You might consider this to be self-delusion on an ocean-going scale from someone forced from office by her own colleagues. But if her analysis is largely correct it cannot just be ignored by those trying to succeed Rishi Sunak as party leader.
We have been here before. After Boris Johnson was turfed out, the same arguments were being had about how the Tories had to change, why they had not only failed to reduce immigration but presided over its increase, why taxes were at a record level and why the state was bigger than ever (though that was partly because of Covid measures).
Here in Birmingham the Tories are going through the same process all over again and doing so with remarkably good cheer after undergoing the worst shellacking at the polls in 200 years. The mood is upbeat, helped by the pig’s ear Labour has made of its first few weeks in power and buoyed by several good local election results recently, where they rather than Reform were the beneficiaries of a backlash against the Government.
But you can’t help but feel they have not yet come to terms with the scale of what has happened to them or are fully cognisant of the threat Reform poses.
Grief is said to have five phases, the first of which is denial. The Tories are still at stage one and have not moved on to anger, let alone acceptance. The debates between the four leadership candidates are too narrowly focused on analysing the past rather than looking to the future. Opposition is an opportunity for much bigger thinking than we have seen so far.
Labour will fail because more state control is simply no longer the answer to the problems of the 21st century. Before the 2010 election the Tories were keen on redefining the limits of state action and turning over more public services to the private and voluntary sectors.
For a while they were keen to pursue the approach adopted in Canada in the mid-1990s when their budget deficit spiralled out of control. That involved a comprehensive re-evaluation of the functions that government should be undertaking and the jettisoning of anything non-essential. They reduced federal spending by almost 10 per cent in two years, leaving room for tax cuts, which helped boost economic growth.
We are in an unsustainable fiscal position, burdened by unaccountable, inefficient and vastly costly public services, like the NHS and run by a bureaucracy resistant to innovation. This has to change or we will go bankrupt.
For all its talk, Labour has retreated to its old ways that failed last time: the high-spending, all-controlling, heavy-handed state.

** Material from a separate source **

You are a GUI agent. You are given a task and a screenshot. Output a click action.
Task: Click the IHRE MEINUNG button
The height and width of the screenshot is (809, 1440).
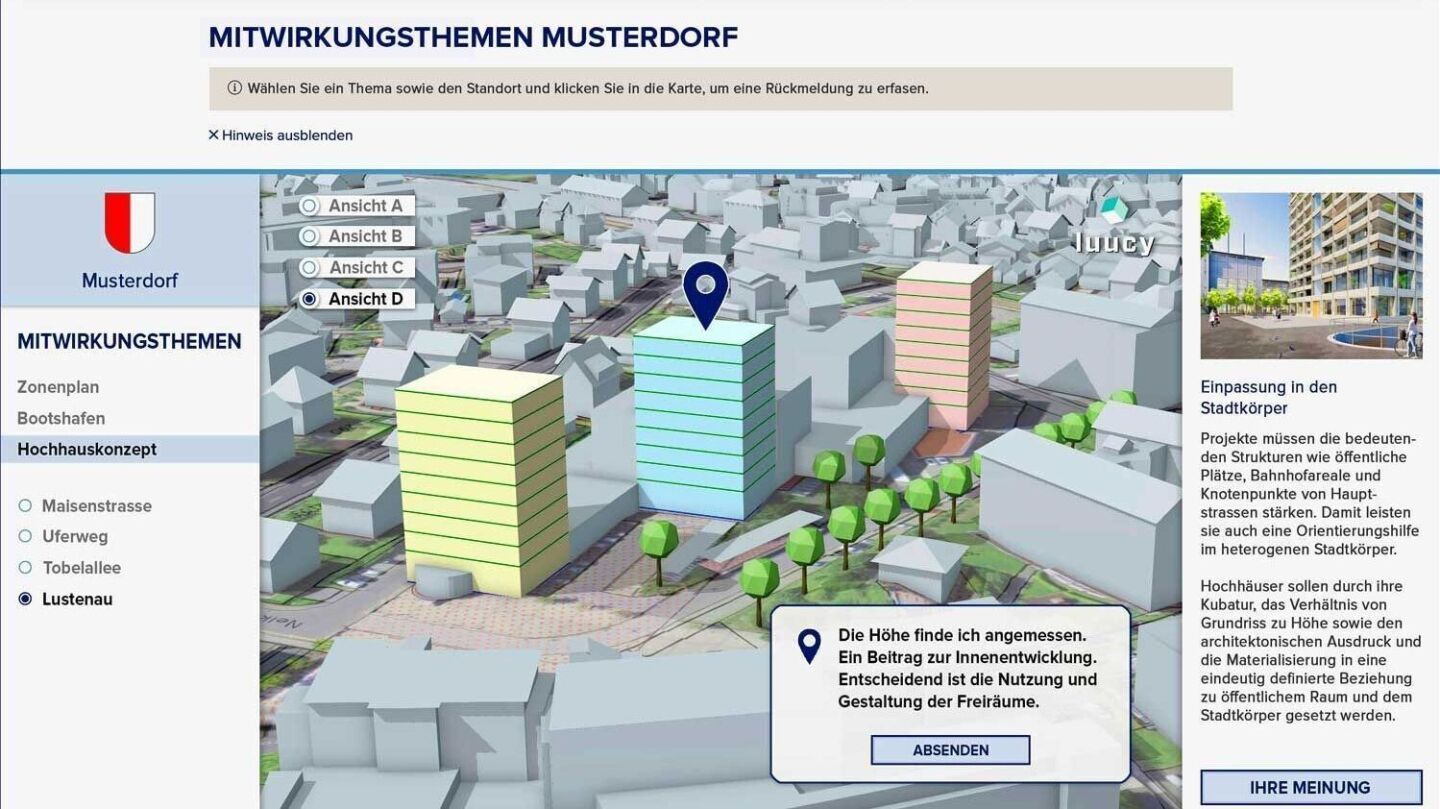[1310, 787]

Those ideas had been defeated under Thatcher and should have been buried forever by 14 years of Tory-led government. The fact that they weren’t goes a long way to explaining the party’s historic defeat.
Now they are having to make the case for small government all over again in far more difficult circumstances and none of the four leadership candidates seems to grasp the scale of this task.
Maybe we will hear something tomorrow when they each appear on the conference platform to make their pitch for the job. Is anyone prepared to acknowledge that entirely new models for the delivery of health and social care, welfare payments and pensions, energy security, planning and the rest will be needed in the coming decades and that thinking how they might work needs to start now.
Just carrying on tinkering at the edges without drastic reform is no longer an option. Taxes will remain high and the debt will spiral to the point where no one will lend to us anymore.
On the fringes here in Birmingham are all sorts of gatherings looking to the long-term future, not just the next four years. There is no shortage of ideas. The Tories need to pick a leader who is able to understand and implement them.